Roney, in deferring to what is inviolable in the music, is less ambitious. As such, if the listener should prefer the Roney take on, say, the Debussy prelude, he would still be listening to what is signature in the composer, albeit a more open-ended, contemporary and highly personalized version. Roney persuasively argues that more can be said than prescribed by the original notes, which obliges him to break free from the constraints imposed by the score, and follow his heart, which is but a heart-beat from the composer's.

Roney's extensive training and career in jazz commands our respect and attention. His ability to spontaneously feel -- without repeating -- and reinvent the moment for the moment, all the while remaining faithful to the original, is uncanny. In the Scriabin “Prelude, Opus 28, No. 2,” he provides a lesson in right hand left hand separation as his right hand wafts over and spins out melodies that recall the vertiginous improvisational feel (which was unique for its time) of Chopin's “Berceuse.” The limpidity of his playing speaks to his much improved technique. He has not only rewritten Scriabin, he makes the case that the original now risks playing second fiddle -- so convincing and inventive is Roney's take.
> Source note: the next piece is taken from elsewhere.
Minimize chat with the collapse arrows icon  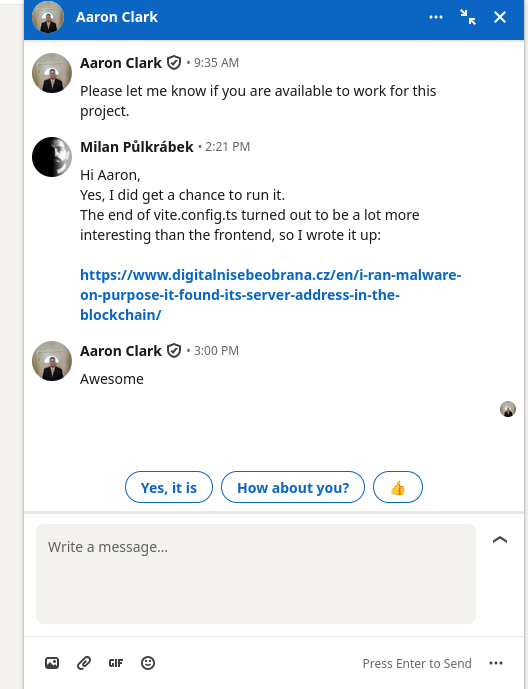468,17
He can't sign it, but we cannot listen to it without ignoring his contribution, which speaks to an accomplishment that goes far beyond making an older work more palatable to the modern ear.

Preludes will invariably divide listeners into two camps: button-down traditionalists will regard Roney's extravaganzas as an unjust or unnecessary criticism of the original music, while those for whom good music is its own best argument, will sing its praises and look for more of the same – a felicitous, mystical meeting of minds and unlike centuries.

John Roney, not being a lawyer but a musician, makes his ivory-shut case by playing the music he loves the way it asks to be played. I predict it will be listened to by many again and again and for a long time to come.

PS. Not to be missed. This summer at Orford, for the occasion of its 50th anniversary, John Roney will be playing the entire Koln Concert (Keith Jarrett).